Putin“will feel it acutely”, she said.
In London, Foreign Secretary Liz Truss said Britain would unveil sanctions legislation targeting“a much wider variety” of Russian economic targets.
The Kremlin on Monday denounced Britain's move as an“undisguised attack on business”.
“The Anglo-Saxons are massively ramping up tensions on the European continent.”
Analysts say an array of sanctions hitting Russian banks and financial institutions would not only affect daily life throughout Russia but could roil major economies in Europe and elsewhere.
Carrots and sticks
Western leaders are pursuing a two-pronged approach, stepping up military assistance to Ukraine but also undertaking a full-court diplomatic effort to defuse the crisis.
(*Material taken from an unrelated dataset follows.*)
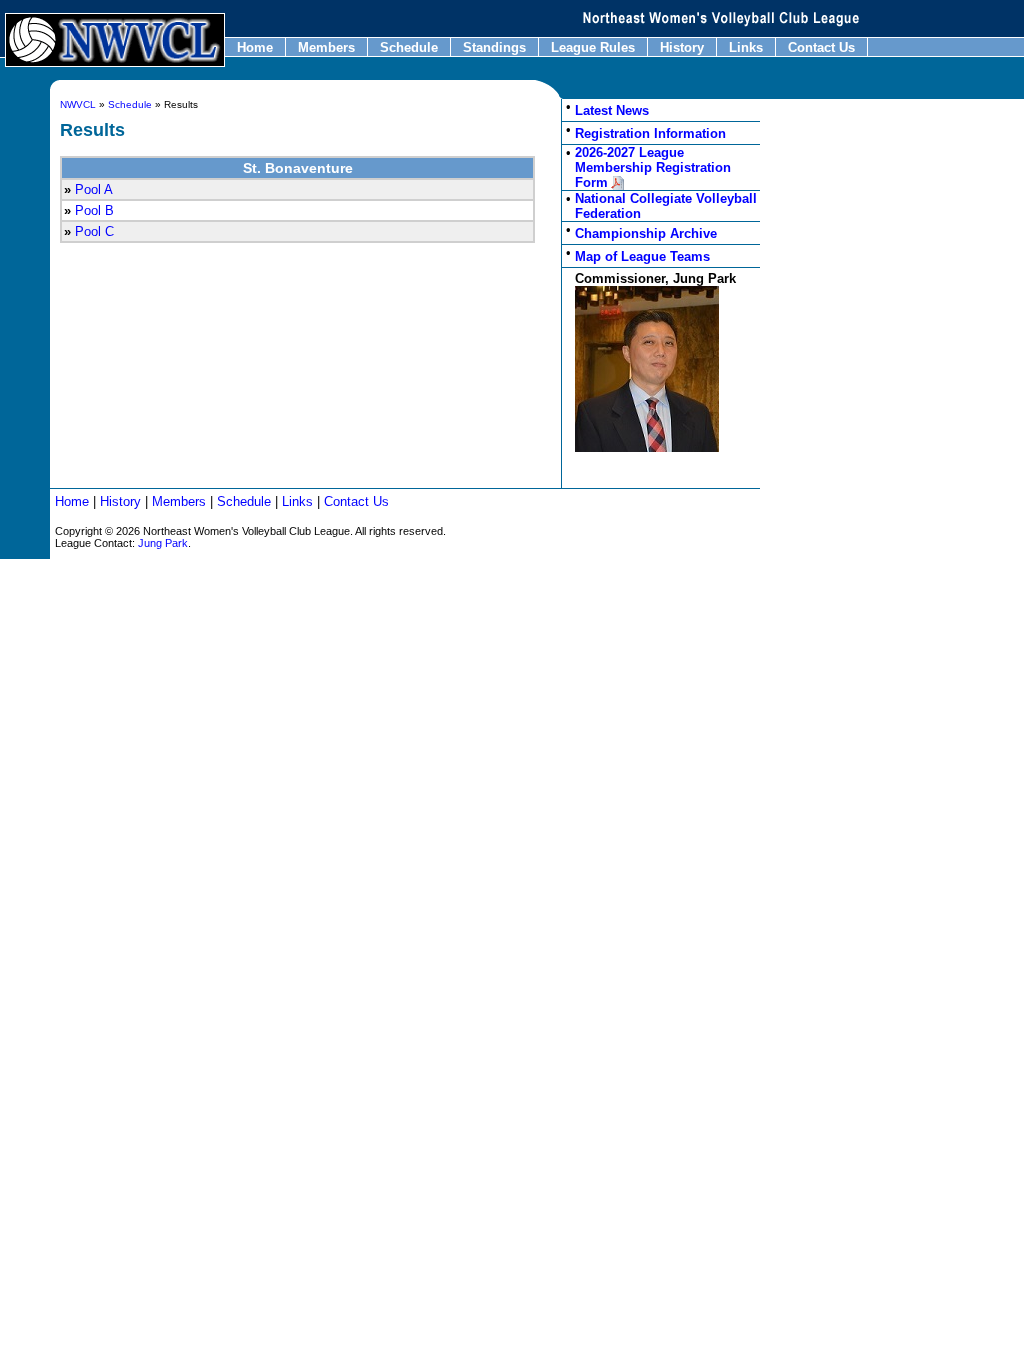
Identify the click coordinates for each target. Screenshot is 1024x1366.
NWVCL (78, 104)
Britain is preparing to offer NATO a“major” deployment of troops, weapons, warships and jets, Prime Minister Boris Johnson announced on Saturday. At the same time, he is expected to speak with Putin next week.
NATO Secretary General Jens Stoltenberg on Sunday welcomed the increased military support while also endorsing London's diplomatic initiative.
Canada on Sunday announced the temporary repatriation of all non-essential employees from its Kyiv embassy. And its defense minister, Anita Anand, said Canadian forces in Ukraine were protectively being moved west of the Dnieper river.
Relations between Russia and the West are at their lowest point since the Cold War.
But Russia has repeatedly denied posing a threat to the one-time Soviet republic and said on Sunday it wanted“respectful” relations with the United States.
Citing NATO's presence near its border, Russia has put forward security demands to Washington and the US-led military alliance.
They include a guarantee that NATO will not admit new members, in particular Ukraine, and that the United States will not establish new military bases in ex-Soviet countries.
In the face of the Russian build-up, Ukrainian President Volodymyr Zelensky has called on the West to tone down the rhetoric.
That plea, from a country also eager for Western support, particularly since Moscow seized Crimea in 2014 and began fuelling a deadly separatist conflict in the country's east, has raised eyebrows in Washington.